Dear all,
I have a two-column data frame (head is attached below) and both of them contain strings. The first column contains the location information of genes that are either "5p" or "3p". And the second column has information if "Frameshift" or "No Frameshift" happens at that location.
head(df)
Location type
3p No FrameShift
5p FrameShift
3p No FrameShift
5p No FrameShift
3p No FrameShift
3p FrameShift
In total, I have 80 rows and I created a barplot where the x-axis is based on "Frameshift" or "No Frameshift" and the height of bars shows the frequency of 5p and 3p in each category of the x-axis. I want to perform a statistical test to see if the frequency difference between 5p and 3p in the "Frameshift" category or the "No Frameshift" is significant.
I came up with the chi-square as below, do you think it is suitable for my data:
library(dplyr)
library(stats)
#converting to table
contingency_table <- table(df$Location, df$type)
#chi-square test for each comparison (between 5p freq and 3p freq in Frameshift AND between 5p freq and 3p freq in No Frameshift)
chi2_result_1 <- chisq.test(contingency_table[1:2, 1])
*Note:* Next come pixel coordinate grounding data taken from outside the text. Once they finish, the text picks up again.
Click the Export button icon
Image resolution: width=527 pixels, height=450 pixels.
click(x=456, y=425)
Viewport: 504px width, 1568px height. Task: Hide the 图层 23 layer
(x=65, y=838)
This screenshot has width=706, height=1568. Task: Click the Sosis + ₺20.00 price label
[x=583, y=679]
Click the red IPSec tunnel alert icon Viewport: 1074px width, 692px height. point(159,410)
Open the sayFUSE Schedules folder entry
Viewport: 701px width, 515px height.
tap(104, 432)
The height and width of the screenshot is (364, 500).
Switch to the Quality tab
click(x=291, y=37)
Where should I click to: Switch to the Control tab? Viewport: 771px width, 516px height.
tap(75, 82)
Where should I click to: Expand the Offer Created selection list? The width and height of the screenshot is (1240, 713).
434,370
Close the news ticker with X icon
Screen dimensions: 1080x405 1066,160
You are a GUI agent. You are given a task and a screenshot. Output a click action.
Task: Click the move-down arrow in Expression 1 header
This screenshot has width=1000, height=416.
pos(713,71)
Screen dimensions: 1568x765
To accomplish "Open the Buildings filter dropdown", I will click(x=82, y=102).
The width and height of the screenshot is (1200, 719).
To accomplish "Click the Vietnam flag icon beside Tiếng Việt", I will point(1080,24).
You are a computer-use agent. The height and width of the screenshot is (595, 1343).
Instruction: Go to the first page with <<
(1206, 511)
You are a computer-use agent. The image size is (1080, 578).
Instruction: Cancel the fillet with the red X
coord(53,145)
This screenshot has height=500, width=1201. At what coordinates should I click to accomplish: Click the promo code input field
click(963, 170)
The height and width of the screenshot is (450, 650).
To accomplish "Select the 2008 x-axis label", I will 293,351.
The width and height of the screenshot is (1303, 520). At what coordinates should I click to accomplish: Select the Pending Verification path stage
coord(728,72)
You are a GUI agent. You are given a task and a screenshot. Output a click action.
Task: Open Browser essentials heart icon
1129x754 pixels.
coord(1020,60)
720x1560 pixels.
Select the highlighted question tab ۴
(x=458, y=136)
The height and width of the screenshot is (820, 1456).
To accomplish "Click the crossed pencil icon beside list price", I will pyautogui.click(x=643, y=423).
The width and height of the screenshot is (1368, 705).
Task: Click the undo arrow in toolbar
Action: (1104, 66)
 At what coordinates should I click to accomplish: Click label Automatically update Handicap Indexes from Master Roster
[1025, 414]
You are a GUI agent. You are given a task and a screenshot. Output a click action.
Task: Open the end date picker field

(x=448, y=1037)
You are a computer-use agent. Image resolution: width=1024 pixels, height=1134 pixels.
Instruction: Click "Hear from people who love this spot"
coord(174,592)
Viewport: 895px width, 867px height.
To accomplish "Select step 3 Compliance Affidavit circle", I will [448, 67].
chi2_result_2 <- chisq.test(contingency_table[1:2, 2])
#p-values
p_value_comparison_1 <- chi2_result_1$p.value
p_value_comparison_2 <- chi2_result_2$p.value
Thank you in Advance.
I do not see any problem in your comparisons.
Chi-Square
goodness-of-fit test can be used even for a single variable comparing observed and expected frequencies across multiple categorical variables.Thank you for your comment. My contingency table looks as this:
And I aimed to calculate the p-value for the difference between the 5p and 3p categories in the Frameshift section (meaning 34 vs 16) and the No Frameshift section (meaning 18 vs 12). Based on your comment I think my approach is correct, right?